Banner Supply buys Mahoning County annex
YOUNGSTOWN
The Mahoning County South Side Annex, 2801 Market St., was purchased for $190,000 by its neighbor, Banner Supply Co., an East Indianola Avenue building-supply company, at a Friday auction.
“We’re located right around the corner,” said Rich Abel, Banner’s vice president.
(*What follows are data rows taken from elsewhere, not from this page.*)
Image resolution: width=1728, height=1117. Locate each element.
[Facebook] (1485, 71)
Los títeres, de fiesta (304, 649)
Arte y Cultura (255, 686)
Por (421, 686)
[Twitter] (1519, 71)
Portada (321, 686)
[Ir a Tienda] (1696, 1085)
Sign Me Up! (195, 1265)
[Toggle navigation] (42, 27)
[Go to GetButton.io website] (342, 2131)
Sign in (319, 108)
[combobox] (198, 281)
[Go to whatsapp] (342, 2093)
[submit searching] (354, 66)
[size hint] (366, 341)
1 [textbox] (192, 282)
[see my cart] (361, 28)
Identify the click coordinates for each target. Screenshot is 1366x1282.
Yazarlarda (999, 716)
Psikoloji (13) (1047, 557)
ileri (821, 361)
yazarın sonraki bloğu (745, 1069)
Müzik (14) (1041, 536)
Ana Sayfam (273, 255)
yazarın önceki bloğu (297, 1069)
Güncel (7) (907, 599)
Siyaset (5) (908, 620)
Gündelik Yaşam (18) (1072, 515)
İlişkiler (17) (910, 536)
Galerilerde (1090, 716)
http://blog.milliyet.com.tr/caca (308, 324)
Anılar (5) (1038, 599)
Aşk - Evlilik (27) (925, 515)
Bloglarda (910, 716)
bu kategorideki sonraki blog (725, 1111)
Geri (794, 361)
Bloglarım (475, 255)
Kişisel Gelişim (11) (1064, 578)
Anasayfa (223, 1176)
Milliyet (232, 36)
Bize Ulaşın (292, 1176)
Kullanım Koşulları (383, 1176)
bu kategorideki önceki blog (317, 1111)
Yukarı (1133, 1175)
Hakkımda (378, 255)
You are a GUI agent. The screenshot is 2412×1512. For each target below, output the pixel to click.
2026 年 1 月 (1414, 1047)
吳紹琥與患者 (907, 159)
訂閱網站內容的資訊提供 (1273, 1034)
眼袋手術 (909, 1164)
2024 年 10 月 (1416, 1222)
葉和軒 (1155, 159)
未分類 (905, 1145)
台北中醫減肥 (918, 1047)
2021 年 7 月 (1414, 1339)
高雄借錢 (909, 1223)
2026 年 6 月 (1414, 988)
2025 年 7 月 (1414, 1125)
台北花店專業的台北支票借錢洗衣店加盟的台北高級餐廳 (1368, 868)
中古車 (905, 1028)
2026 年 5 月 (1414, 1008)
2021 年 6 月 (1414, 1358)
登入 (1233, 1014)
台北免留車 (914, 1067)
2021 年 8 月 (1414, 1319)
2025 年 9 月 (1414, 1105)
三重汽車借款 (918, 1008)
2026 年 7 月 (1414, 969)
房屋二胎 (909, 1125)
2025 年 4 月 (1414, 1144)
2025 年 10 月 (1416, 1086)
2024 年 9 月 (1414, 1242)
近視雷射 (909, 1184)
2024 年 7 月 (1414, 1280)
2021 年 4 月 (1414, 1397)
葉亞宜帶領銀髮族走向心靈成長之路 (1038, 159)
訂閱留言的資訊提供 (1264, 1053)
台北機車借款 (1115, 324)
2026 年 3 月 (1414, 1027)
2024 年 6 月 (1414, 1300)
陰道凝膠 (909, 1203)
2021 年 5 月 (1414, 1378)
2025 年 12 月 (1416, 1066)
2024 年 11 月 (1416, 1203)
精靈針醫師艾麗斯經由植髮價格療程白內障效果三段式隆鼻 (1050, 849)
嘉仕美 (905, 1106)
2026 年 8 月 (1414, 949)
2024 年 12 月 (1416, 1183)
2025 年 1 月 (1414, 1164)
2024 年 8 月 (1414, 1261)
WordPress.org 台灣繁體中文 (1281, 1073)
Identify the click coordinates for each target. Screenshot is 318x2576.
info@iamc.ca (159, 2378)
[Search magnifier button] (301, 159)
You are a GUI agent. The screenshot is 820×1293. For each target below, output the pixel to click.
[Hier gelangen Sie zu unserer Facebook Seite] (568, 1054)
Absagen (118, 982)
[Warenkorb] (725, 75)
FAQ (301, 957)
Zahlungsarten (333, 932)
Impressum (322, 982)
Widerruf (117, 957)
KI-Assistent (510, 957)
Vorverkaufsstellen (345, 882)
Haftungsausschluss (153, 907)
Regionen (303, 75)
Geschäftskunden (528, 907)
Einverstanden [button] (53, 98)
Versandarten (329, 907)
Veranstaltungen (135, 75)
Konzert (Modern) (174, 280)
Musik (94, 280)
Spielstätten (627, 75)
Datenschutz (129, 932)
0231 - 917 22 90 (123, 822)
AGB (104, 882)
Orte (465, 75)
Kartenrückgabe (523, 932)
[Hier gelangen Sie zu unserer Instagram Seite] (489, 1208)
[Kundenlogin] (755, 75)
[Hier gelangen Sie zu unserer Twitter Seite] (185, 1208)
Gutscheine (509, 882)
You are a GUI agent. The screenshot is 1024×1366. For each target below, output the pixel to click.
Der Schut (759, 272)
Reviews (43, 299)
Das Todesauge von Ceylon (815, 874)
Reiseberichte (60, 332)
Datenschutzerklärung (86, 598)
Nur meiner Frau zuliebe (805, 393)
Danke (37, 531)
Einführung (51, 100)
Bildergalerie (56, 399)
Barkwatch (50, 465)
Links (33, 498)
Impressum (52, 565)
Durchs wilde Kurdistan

The company bought the annex because it offers a large building and parking lots, he said, adding that the company will use the site for storage.
“It’s not often you get a chance to buy something this large that’s so close to where you are,” Abel said.
“We want to stabilize this neighborhood as much as anybody,” rather than leaving a large, long-vacant building adjacent to Banner unused, he added.
Bidding against Banner was another nearby business, Cyclone Auto Restyling, 101 W. Indianola Ave., an auto-seat repair and accessory installation company.
A third active bidder, who had been bidding by phone from California, dropped out earlier in the public auction, which was conducted by Auctioneer George Roman of Canfield.
“It has great potential, and I think the [county] commissioners will be happy to have someone paying property taxes on it,” Roman said of the site after the auction.
“It was a heck of a bargain for Banner Supply,” said David Ditzler, chairman of the county commissioners, who attended the auction with his colleague, Commissioner Carol Rimedio-Righetti.
“They’re synonymous with good business, with roofing materials,” Ditzler said, adding that he was glad to have such a stable and “excellent company” own and occupy the site.
“It shows expansion of another business in Mahoning County,” Righetti said. “I’m happy about it,” she added.
The neighboring nonprofit Warriors Inc., 2733 Market St., registered as an auction bidder, but did not actively bid.
In December, the county commissioners rejected a $75,000 bid from Warriors because it fell short of the then-advertised $426,667 minimum bid.
Warriors, which operates the Eagles Christian Preschool, across Hylda Avenue from the annex, had planned to use the annex to expand its preschool and offer more services to youths and families.
The minimum bid for the 1957-vintage, two-story 97,232-square-foot annex on a 4.4-acre site was $75,000.
The brick building, located in the city’s Uptown district, had been a Sears and Treasure Island department store before the county bought the building from the Cafaro Co. for $1.6 million in 1975.
The last county agency to leave the annex was the auto-title department, which moved to Oakhill Renaissance Place in October 2012.
Founded in 1926, Banner Supply is a fourth-generation family business at 103 E. Indianola Ave. that also has locations in Warren, Cleveland and Greensburg, Pa.
It is a roofing, siding, spouting, window, heating and air-conditioning supplier known for its direct-to-rooftop delivery of shingles from a truck-mounted conveyor belt.